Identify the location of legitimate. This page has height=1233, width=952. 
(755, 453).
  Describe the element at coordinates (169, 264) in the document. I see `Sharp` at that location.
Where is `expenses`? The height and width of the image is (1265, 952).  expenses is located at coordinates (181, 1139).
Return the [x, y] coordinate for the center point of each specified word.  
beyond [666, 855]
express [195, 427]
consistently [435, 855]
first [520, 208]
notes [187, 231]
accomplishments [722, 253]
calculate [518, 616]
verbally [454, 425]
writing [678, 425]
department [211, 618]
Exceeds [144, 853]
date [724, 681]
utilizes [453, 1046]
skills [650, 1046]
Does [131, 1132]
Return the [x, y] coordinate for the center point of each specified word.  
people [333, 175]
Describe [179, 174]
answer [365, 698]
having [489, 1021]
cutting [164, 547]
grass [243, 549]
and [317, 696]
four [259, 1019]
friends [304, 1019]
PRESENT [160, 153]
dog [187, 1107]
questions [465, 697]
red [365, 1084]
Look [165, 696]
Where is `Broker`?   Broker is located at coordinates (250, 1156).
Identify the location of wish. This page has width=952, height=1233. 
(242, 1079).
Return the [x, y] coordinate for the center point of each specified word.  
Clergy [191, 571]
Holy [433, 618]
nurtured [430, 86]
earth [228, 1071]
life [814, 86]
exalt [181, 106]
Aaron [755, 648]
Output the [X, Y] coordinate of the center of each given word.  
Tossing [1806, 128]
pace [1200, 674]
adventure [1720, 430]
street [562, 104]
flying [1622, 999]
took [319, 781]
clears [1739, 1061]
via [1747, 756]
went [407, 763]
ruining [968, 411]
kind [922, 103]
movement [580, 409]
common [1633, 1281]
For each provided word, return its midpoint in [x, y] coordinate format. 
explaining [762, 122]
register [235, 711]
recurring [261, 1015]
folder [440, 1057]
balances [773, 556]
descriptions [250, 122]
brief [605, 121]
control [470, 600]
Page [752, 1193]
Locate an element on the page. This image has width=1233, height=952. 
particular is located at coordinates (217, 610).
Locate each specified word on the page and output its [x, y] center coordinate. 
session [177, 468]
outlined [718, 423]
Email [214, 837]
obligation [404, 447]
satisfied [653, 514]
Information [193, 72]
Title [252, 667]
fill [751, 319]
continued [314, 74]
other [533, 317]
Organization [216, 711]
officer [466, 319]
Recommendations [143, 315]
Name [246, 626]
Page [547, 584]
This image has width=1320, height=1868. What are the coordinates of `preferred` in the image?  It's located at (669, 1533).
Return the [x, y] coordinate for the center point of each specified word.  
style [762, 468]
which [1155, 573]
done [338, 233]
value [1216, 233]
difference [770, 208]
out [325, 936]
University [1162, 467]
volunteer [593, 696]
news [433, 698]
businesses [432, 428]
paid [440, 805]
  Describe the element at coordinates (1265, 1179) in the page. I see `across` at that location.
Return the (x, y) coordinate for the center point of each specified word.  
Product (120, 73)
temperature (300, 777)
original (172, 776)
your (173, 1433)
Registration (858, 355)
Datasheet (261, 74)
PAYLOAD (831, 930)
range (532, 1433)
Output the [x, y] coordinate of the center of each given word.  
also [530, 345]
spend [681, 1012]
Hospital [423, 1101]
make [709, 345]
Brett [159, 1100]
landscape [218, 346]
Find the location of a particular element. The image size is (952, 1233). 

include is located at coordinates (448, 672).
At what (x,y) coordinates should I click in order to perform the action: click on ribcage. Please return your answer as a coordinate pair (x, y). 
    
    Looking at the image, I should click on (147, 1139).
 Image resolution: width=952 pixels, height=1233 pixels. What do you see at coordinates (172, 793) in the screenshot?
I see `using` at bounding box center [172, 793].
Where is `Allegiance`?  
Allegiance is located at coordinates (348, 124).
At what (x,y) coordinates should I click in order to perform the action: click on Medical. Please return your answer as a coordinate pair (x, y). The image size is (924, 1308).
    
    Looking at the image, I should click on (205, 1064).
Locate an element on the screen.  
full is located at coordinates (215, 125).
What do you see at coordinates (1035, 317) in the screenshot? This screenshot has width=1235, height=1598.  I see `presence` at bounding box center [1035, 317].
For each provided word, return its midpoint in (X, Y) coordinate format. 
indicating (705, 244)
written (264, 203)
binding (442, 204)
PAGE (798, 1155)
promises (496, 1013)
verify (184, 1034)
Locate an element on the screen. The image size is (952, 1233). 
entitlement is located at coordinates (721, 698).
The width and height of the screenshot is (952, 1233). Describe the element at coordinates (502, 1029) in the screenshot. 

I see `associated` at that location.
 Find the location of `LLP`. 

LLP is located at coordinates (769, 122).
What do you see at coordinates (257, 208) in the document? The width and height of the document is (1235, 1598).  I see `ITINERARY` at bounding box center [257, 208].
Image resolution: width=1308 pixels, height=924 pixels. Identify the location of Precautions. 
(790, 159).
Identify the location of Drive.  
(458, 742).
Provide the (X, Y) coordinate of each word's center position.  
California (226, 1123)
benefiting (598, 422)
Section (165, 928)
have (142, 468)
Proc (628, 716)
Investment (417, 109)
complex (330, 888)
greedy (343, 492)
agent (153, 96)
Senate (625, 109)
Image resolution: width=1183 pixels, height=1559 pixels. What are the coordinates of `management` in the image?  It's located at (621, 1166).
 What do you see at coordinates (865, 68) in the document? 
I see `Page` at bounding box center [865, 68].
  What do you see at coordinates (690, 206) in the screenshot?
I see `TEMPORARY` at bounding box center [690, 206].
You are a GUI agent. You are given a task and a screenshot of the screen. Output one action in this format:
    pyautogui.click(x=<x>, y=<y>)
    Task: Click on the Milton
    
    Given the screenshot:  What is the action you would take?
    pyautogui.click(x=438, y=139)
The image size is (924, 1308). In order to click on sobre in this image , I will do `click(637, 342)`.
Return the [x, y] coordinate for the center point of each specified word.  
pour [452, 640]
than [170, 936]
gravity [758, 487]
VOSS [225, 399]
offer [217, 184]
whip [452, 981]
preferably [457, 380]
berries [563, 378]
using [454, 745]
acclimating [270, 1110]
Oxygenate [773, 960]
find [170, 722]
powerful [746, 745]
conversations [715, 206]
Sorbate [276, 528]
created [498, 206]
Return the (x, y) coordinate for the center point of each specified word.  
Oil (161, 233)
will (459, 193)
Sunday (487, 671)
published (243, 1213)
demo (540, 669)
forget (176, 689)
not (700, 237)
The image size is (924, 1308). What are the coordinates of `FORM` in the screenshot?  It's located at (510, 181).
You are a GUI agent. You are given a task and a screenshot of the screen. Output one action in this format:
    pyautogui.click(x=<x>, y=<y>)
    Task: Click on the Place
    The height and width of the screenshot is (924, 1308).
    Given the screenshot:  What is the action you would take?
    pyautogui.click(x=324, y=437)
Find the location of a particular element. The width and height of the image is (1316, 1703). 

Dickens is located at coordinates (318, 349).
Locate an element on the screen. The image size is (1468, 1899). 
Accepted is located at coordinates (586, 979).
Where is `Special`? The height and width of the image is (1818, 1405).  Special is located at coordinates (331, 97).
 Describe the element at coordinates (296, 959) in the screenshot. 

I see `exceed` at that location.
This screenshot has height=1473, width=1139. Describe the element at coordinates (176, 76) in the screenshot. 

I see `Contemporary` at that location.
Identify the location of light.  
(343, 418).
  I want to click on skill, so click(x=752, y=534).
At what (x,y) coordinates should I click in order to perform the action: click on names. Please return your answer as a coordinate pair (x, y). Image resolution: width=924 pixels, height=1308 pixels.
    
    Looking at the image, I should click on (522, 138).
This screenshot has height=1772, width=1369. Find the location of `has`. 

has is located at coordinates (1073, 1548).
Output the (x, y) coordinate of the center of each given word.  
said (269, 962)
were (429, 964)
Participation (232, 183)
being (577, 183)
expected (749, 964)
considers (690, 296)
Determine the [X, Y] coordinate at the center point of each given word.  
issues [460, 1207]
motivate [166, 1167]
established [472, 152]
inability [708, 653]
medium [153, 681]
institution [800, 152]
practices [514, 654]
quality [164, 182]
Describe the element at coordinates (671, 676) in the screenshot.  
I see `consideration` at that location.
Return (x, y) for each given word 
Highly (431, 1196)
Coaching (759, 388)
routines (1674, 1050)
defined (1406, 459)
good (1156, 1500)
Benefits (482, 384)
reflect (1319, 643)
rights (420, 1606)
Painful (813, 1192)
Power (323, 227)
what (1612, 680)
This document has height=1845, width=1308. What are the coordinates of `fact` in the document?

————————

The exercise :: Give the rows again, starting with the line with "benefiting (598, 422)" and going on through the line with "created [498, 206]", but switch "greedy" to "generous" and keep everything else the same.

Solved exercise ::
benefiting (598, 422)
Section (165, 928)
have (142, 468)
Proc (628, 716)
Investment (417, 109)
complex (330, 888)
generous (343, 492)
agent (153, 96)
Senate (625, 109)
Image resolution: width=1183 pixels, height=1559 pixels. What are the coordinates of `management` in the image?  It's located at (621, 1166).
 What do you see at coordinates (865, 68) in the document? 
I see `Page` at bounding box center [865, 68].
  What do you see at coordinates (690, 206) in the screenshot?
I see `TEMPORARY` at bounding box center [690, 206].
You are a GUI agent. You are given a task and a screenshot of the screen. Output one action in this format:
    pyautogui.click(x=<x>, y=<y>)
    Task: Click on the Milton
    
    Given the screenshot:  What is the action you would take?
    pyautogui.click(x=438, y=139)
The image size is (924, 1308). In order to click on sobre in this image , I will do `click(637, 342)`.
Return the [x, y] coordinate for the center point of each specified word.  
pour [452, 640]
than [170, 936]
gravity [758, 487]
VOSS [225, 399]
offer [217, 184]
whip [452, 981]
preferably [457, 380]
berries [563, 378]
using [454, 745]
acclimating [270, 1110]
Oxygenate [773, 960]
find [170, 722]
powerful [746, 745]
conversations [715, 206]
Sorbate [276, 528]
created [498, 206]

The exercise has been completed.